Figure 9b shows in situ real-time measurements of glucose consumption and simultaneous lactate production of four HCT116 eGFP microtissues of similar size (274 ± 9 µm), which were inserted in pairs into two sensing drops. One drop comprised a glucose sensor and a blank BSA electrode for glucose detection. In the other drop, the electrodes were functionalized as lactate sensor and blank BSA. The measurement was carried out by switching between PBS and glucose-supplemented PBS solution (0.5 mM) using an on-off-perfusion protocol and a flow rate of 5 µl min−1. After microtissue insertion and the infusion of the glucose solution (clearly visible through the steep glucose signal increase) the microtissues were cultured for 60 min without flow. The glucose signal decreased from its initial value of 500 µM. The consumption rate was calculated to 2.57 nmol h−1 for two microtissues. At the same time, lactate was secreted at a rate of 2.40 nmol h−1. Comparable values for lactate secretion [55] and glucose consumption [3, 55] were found in the literature. The blank BSA working electrodes showed little cross talk. This cross-talk signal originates from hydrogen peroxide diffusion in the same hanging-drop. The liquid was exchanged after 1 h restoring the initial sensor signal values for both sensor types. Microtissues were then removed from both sensing-drop sites. Perfusion was stopped again, and the conducted measurements confirmed that the recorded analyte transients indeed originated from the metabolism of the microtissues.

5 Conclusion

The modular approach of the analytical platform preserves all advantages of the hanging-drop network technology, including the adhesion-free liquid–air interface for spheroid cultures , a precise control of the liquid flow, bubble-free operation, inherent gas exchange, and full continuous access to the fluidic network, which enables loading and harvesting of liquid samples and spheroids for downstream analysis. Decoupling of the sensor unit from the microfluidic chip substantially reduces fabrication, assembly, and operation complexity of the integrated multi-functional platform. Critical procedures, such as biosensor functionalization and calibration, can be performed independently off-chip. Biosensors can, for example, be prepared, stored and plugged in just before use, when the microtissue structures are ready for the experiments. The developed functionalization procedure is simple, and its reproducibility has been improved through implementation of SU-8 electrode rims that support drop deposition.
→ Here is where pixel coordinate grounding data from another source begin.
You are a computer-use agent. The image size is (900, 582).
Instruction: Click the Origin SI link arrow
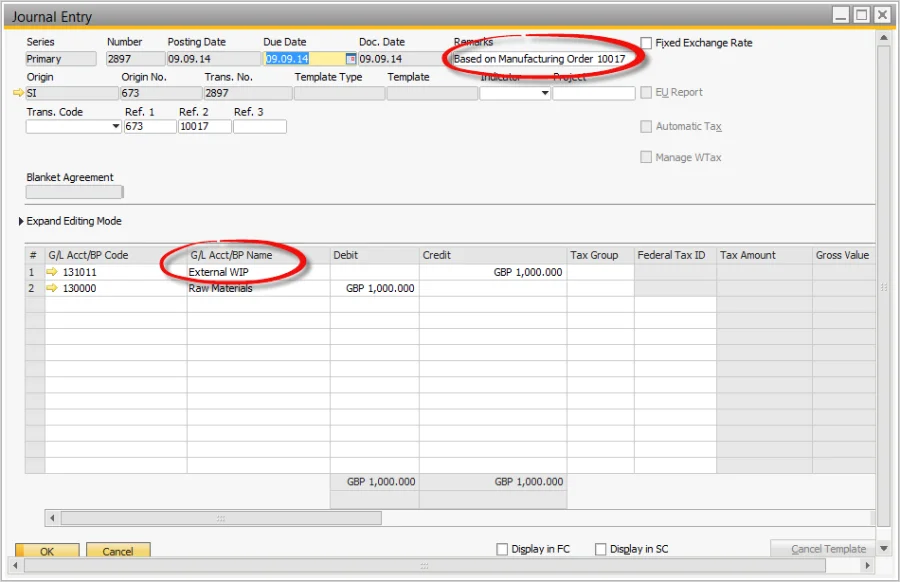coord(18,92)
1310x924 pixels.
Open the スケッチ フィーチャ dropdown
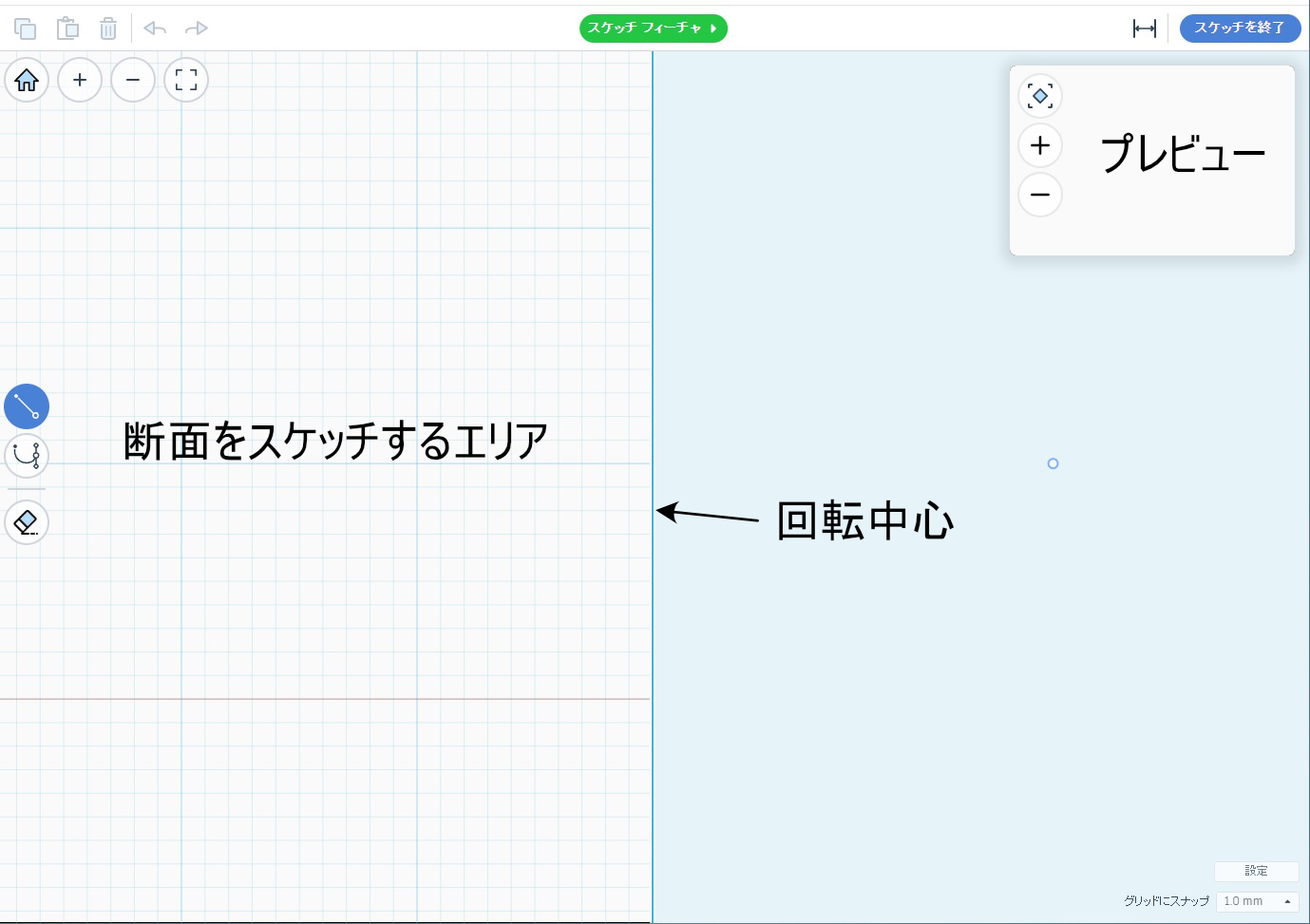[653, 28]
The technological approach is highly versatile. Different versions of the microfluidic chip were fabricated, in which the biosensor modules could be plugged in at different locations in the hanging-drop network. The approach can be applied to more complex and larger hanging-drop networks including different spheroid types in multi-tissue configurations. Further, the readout capability of the system can be easily expanded through integration of additional plug-ins that comprise more and/or tissue-specific sensor types. The platform is very flexible in how sensors and hanging drops hosting the microtissues can be arranged.
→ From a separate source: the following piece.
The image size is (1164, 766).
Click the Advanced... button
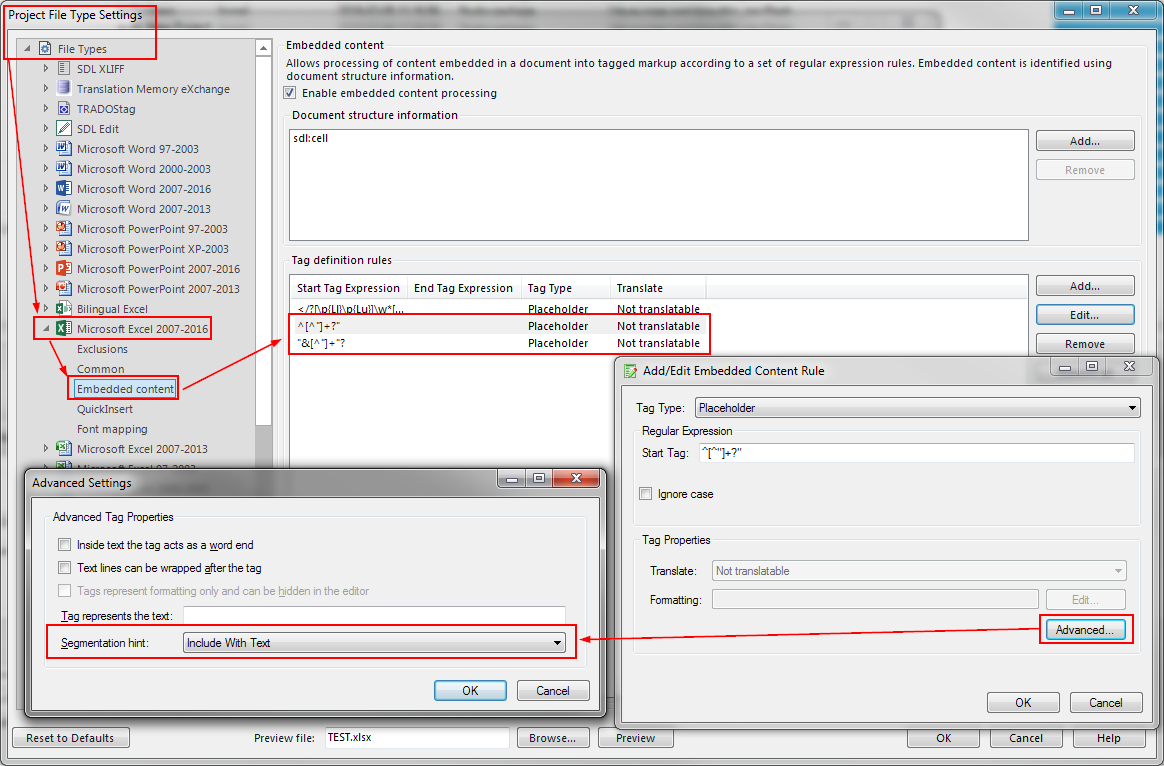click(x=1085, y=630)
Despite the fact that the presented approach allows for continuous sensor operation at sufficient sensitivity for approximately 1 day, biosensors always face the challenge of extended lifetime and good measurement reproducibility. We tried to address this challenge by using the plug-in approach: Sensors with satisfactory characteristics can be selected, pre- and post-calibration can be performed off-chip or by using an automated on-chip perfusion protocol during longer experiments.
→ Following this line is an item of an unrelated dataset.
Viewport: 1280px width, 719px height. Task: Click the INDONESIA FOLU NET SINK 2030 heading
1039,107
Lactate and glucose metabolism of individual GFP-induced human colon carcinoma microtissues could be measured in situ inside a small, 10 µl volume by an automated perfusion setup so that any disturbance and influence of external effects could be effectively excluded. The obtained data provided real-time information in the time range of minutes on the metabolic state of the microtissues under different culture conditions.